» **SELECTED TEXT**:
--- Begin ---
More generally, signals are a form. of asynchronous, inter-process communication mechanism. A signal can be sent from one process to another, or from a process to itself. We will use the latter method to have the process that invokes your user-level scheduler, i.e., your thread library functions, deliver timer signals to itself.
The operating system delivers a signal to a target (recipient) process by interrupting the normal flow of execution of the process. Execution can be interrupted after any instruction. If a process has registered a signal handler, that handler function is invoked when the signal is delivered. After the signal handler finishes executing, the normal flow of execution of the process is resumed. Notice the similarities between signals and hardware interrupts.
Because signals can be delivered after any instruction, signal handling is prone to race conditions. For example, if you increment a counter (counter = counter + 1), either during normal execution or in your signal handler code, the increment operation may not work correctly because it is not atomic. The signal may be delivered between the instructions implementing the increment operation. To avoid this problem, you should disable signal delivery while the counter is being updated. Note that this is essentially the old OS strategy of disabling interrupts to protect critical sections on a uniprocessor.
--- End ---
» **RECORDS PROVIDED**:
--- Begin ---
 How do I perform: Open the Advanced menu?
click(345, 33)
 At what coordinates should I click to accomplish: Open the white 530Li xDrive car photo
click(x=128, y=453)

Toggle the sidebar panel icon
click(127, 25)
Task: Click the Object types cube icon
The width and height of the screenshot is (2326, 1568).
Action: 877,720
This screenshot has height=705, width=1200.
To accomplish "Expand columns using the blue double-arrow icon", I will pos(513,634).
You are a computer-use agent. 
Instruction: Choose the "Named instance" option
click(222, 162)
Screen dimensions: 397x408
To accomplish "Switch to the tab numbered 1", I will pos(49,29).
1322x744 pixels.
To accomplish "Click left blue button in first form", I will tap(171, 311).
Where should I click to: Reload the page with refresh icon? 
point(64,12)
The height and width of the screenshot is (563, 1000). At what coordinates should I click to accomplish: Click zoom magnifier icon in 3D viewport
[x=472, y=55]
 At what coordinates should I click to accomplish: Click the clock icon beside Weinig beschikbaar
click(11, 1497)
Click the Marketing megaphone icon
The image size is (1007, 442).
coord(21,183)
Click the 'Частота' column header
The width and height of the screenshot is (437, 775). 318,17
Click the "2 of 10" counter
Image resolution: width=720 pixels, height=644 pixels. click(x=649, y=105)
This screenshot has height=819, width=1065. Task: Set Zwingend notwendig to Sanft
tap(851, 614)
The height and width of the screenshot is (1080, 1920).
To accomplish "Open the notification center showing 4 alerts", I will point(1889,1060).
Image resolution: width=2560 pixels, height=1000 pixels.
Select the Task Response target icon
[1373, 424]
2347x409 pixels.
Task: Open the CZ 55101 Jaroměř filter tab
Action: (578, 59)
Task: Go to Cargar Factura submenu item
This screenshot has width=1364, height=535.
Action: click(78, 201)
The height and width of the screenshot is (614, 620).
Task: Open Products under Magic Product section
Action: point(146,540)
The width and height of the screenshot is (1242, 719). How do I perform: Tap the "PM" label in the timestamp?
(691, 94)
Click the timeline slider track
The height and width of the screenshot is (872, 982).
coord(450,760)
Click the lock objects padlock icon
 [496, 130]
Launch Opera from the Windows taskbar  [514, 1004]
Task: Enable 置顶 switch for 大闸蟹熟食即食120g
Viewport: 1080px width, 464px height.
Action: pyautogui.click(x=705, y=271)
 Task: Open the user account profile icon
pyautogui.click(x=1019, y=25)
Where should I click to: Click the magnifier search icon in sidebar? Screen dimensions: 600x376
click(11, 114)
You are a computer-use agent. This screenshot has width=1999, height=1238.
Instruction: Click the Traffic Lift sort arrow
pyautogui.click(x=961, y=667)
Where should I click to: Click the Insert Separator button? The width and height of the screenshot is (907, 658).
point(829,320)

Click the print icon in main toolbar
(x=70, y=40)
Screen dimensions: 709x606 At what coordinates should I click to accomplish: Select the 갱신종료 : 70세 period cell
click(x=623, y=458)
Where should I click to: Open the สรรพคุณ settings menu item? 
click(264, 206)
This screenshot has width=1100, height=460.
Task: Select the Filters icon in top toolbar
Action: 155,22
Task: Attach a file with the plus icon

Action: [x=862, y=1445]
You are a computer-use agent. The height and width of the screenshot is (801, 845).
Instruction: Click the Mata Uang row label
--- End ---
» **DIRECTIONS**:
• a. Output the portion of the text on signals starting at "More generally, signals" and ending at "signals to itself.".
• b. According to the text on signals, what should be disabled while the counter is being updated?
Rely solely on the text on signals, not on the records.

» **TASK ANSWERS**:
• a.
More generally, signals are a form. of asynchronous, inter-process communication mechanism. A signal can be sent from one process to another, or from a process to itself. We will use the latter method to have the process that invokes your user-level scheduler, i.e., your thread library functions, deliver timer signals to itself.

• b. Signal delivery.